Wednesday, February 22, 2012

Trick or Treat...No thanks ill just get completley shitfaced

If any haters read this please dont try and shut down my Facebook , youtube or google account. I was born with an ambition to dumb things its not my fault. Thank you that is all

A wise man once told me "if you’re not drinking alcohol on Halloween than you’re not celebrating the holiday properly there buddy." Last Halloween I forgot that this old proverb (probably told to me by a homeless man) also allows you to drink non-alcoholic drinks on holidays as well.

My friend Vern attends college 2 hours north of my hometown. My friend Vern's college loves to party. My friend Vern loves to party even more. Usually an a+ combination for me...except this night things would be different.

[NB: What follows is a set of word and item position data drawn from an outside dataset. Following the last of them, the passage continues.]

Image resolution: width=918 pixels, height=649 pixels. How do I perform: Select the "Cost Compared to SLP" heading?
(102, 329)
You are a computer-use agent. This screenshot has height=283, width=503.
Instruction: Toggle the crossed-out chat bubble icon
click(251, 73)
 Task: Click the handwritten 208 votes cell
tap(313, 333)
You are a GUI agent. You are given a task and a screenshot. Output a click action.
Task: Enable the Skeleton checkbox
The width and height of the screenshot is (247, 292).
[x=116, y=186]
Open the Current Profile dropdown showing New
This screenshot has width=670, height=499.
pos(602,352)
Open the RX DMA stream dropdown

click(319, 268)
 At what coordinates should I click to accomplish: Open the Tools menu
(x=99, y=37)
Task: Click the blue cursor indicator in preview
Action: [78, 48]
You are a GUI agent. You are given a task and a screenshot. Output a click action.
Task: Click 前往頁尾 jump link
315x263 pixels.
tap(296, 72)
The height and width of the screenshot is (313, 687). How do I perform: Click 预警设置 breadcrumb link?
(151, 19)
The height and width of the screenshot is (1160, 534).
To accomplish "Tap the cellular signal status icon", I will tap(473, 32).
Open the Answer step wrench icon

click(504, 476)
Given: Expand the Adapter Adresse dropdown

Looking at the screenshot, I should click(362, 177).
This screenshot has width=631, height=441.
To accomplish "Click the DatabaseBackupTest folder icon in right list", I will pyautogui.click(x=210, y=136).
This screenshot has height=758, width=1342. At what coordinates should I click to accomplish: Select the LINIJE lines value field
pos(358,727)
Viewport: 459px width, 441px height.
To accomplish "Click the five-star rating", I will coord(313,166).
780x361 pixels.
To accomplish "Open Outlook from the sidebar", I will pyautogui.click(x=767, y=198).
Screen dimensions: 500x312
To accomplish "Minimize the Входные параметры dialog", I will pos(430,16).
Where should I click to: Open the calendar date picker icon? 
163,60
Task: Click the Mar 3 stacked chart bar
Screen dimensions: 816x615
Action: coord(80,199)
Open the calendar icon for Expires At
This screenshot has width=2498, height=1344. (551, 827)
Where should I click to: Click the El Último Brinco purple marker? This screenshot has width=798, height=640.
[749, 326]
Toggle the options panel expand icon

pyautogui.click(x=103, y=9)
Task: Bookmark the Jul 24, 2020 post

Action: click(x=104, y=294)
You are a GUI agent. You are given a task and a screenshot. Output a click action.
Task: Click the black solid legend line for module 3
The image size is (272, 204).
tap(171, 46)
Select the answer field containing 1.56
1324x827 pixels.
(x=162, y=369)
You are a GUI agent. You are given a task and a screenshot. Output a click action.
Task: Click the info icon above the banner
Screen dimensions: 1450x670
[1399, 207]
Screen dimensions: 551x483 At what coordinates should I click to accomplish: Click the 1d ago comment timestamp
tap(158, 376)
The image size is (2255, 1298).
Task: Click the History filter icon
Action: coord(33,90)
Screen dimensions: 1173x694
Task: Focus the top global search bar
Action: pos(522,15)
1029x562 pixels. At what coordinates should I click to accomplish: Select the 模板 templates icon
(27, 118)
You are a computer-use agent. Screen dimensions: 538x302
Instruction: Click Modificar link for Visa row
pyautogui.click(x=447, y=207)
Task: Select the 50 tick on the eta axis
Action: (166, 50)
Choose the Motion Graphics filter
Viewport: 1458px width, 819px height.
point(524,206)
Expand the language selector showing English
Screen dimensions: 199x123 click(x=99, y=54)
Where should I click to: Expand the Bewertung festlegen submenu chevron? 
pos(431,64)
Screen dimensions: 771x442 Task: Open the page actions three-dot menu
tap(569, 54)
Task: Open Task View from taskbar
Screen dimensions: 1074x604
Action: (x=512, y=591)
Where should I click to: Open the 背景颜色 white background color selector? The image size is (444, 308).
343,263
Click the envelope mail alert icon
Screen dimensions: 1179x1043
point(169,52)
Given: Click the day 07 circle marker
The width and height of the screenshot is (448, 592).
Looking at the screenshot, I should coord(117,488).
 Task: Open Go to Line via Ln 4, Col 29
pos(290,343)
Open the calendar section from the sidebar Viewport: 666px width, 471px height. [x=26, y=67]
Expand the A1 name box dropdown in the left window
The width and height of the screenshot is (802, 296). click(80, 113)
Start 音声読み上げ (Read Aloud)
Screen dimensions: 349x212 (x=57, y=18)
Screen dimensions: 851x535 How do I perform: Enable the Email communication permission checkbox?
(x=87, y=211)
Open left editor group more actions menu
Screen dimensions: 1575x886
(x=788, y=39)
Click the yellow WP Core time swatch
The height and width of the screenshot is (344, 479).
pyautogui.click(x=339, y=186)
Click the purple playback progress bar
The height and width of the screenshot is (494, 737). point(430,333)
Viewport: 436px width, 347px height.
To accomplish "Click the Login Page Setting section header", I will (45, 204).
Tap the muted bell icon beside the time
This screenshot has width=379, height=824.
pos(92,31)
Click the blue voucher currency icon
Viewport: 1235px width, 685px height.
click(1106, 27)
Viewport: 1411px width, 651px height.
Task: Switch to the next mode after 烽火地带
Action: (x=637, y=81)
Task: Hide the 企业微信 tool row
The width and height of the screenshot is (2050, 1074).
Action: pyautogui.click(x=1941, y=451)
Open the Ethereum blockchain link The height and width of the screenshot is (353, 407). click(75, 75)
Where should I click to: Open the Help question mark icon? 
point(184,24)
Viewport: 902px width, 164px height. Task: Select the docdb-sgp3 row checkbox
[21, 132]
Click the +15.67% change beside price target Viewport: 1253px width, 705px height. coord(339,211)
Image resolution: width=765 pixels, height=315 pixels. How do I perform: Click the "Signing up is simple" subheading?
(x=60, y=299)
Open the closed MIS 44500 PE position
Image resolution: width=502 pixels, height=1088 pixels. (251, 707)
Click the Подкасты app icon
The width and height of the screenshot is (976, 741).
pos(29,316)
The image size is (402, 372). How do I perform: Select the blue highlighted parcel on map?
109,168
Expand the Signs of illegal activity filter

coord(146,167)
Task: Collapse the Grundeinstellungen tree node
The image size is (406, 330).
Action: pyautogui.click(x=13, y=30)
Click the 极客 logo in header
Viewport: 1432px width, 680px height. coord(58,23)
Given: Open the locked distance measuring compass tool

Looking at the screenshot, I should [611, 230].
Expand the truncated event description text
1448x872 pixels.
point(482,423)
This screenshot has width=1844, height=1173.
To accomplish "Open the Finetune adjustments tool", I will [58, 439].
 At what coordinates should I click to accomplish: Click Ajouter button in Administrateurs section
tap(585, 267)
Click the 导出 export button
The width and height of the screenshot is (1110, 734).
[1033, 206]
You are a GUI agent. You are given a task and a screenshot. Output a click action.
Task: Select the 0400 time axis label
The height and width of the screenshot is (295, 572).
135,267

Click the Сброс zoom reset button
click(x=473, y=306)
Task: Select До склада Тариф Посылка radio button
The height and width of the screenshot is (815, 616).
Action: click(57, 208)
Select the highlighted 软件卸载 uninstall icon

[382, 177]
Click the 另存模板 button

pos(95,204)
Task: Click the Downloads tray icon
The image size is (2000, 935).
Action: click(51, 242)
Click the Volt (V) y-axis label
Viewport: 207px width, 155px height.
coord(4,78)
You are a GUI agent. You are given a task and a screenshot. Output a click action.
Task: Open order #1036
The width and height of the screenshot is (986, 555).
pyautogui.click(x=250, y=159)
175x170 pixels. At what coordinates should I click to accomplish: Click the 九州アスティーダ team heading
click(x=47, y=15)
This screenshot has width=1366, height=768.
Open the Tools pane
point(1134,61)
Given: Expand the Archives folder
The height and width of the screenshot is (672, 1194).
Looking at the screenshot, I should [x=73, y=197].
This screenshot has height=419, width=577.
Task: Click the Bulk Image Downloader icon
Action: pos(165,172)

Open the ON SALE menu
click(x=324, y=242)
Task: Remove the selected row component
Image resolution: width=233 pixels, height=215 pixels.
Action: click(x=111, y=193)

Upon much consideration for a Halloween costume I eventually decided on a box of wine. The first thing I did was drive to my local Wal-Mart and scavenge the store for the largest cardboard box I could find. I eventually found a box filled with about 30 rolls of toilet paper just big enough to fit my entire body in. I emptied out the toilet paper and casually walked out with my Box ready to make the best costume of all time. At this point in the day my hopes were high for a wildly fun night....these hopes would soon be shattered.

When I got to my crib I cut out whole for arms and a head in the box. Next I found a scanned image online of all 4 sides of a box of wine. Me friend Acura who’s a freaky computer genius helped me print out the image on a computer. I then glued the print outs to the outside of the box creating a giant empty box of wine. Of course I could keep the box empty. If I did my costume would not be authentic. As I was purchasing my box of wine a thought crossed my head. "There’s nothing better then being the guy at a party dressed like a giant wine box dispensing wine from his wine box. However threes nothing worse then being at a party dressed like a giant wine box and running out of wine." Boom problem solved ill buy 2 boxes of wine. In my infinite wisdom I forgot that wine 1 box of cheap wine was enough to get an entire collegiate football team buzzed.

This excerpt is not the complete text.